**GIVEN EXERCISE**
Print the items below without any change, from the first line through the line containing "pos(183,187)".
————
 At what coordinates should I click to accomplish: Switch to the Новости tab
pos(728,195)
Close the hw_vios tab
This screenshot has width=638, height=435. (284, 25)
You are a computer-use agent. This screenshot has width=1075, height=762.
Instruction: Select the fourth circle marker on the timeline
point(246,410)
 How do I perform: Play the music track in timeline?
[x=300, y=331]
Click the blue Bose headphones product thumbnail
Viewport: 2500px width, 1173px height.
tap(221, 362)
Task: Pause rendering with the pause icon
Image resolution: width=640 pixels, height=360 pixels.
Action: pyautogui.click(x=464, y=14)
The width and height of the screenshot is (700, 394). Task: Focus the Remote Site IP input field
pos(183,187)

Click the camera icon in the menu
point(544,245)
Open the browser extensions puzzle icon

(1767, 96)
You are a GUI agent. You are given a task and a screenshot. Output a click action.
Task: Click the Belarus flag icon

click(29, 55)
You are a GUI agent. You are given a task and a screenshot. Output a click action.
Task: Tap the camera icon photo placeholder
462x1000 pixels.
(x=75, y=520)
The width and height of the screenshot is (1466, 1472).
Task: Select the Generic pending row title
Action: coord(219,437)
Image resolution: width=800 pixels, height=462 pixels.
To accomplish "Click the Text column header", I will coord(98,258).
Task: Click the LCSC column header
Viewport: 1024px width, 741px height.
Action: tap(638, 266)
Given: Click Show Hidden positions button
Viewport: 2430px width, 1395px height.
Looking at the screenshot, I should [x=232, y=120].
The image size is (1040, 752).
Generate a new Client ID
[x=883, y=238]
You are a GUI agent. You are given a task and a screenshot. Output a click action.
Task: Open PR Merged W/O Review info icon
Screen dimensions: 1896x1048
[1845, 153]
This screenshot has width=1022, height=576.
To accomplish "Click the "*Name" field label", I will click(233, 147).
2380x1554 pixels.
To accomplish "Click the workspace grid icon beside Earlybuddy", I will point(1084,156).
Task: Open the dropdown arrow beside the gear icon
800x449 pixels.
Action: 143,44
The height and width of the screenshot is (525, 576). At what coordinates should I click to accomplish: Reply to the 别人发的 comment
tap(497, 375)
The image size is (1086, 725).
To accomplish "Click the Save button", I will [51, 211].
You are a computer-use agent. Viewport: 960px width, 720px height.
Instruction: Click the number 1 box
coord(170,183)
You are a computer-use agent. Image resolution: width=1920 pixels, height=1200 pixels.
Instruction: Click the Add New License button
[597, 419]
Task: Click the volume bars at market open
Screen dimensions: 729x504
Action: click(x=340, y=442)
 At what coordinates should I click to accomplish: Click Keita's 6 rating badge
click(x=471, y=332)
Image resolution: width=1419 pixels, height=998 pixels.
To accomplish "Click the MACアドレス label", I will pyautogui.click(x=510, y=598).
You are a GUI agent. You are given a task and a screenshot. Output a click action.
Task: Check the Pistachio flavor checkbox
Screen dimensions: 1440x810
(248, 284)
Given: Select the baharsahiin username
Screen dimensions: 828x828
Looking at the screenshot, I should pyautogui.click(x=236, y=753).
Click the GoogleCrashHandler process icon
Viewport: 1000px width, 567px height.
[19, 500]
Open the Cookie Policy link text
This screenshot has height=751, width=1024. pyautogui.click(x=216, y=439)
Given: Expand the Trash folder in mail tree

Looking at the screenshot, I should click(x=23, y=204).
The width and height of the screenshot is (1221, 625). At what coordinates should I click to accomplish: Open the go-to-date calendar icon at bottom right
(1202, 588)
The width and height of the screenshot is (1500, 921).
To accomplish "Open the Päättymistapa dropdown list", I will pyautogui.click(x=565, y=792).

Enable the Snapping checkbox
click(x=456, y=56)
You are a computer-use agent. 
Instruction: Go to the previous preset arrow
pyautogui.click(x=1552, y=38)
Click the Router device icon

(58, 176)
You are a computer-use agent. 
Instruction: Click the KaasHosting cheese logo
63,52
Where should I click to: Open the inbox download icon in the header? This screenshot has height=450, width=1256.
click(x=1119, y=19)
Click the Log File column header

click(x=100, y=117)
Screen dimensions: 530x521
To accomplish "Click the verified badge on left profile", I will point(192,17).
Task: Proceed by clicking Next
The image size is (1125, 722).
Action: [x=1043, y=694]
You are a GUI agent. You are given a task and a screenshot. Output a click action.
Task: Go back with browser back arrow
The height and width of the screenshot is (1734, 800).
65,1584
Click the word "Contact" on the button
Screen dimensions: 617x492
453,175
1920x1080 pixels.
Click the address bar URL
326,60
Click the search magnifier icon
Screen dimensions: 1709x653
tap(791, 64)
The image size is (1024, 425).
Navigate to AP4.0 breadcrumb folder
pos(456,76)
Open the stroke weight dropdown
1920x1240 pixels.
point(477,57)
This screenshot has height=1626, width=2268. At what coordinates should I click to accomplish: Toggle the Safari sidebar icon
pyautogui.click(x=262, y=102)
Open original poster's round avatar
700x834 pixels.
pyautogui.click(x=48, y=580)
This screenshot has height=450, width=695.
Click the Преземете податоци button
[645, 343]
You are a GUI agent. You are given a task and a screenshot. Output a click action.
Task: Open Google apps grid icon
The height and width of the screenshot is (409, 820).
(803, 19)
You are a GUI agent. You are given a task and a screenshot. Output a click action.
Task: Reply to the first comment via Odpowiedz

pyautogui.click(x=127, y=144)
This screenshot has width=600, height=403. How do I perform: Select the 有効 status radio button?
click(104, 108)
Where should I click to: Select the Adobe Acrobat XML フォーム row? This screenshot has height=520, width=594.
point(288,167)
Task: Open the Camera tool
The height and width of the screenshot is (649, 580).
————
**CORRECT RESULT**
 At what coordinates should I click to accomplish: Switch to the Новости tab
pos(728,195)
Close the hw_vios tab
This screenshot has width=638, height=435. (284, 25)
You are a computer-use agent. This screenshot has width=1075, height=762.
Instruction: Select the fourth circle marker on the timeline
point(246,410)
 How do I perform: Play the music track in timeline?
[x=300, y=331]
Click the blue Bose headphones product thumbnail
Viewport: 2500px width, 1173px height.
tap(221, 362)
Task: Pause rendering with the pause icon
Image resolution: width=640 pixels, height=360 pixels.
Action: pyautogui.click(x=464, y=14)
The width and height of the screenshot is (700, 394). Task: Focus the Remote Site IP input field
pos(183,187)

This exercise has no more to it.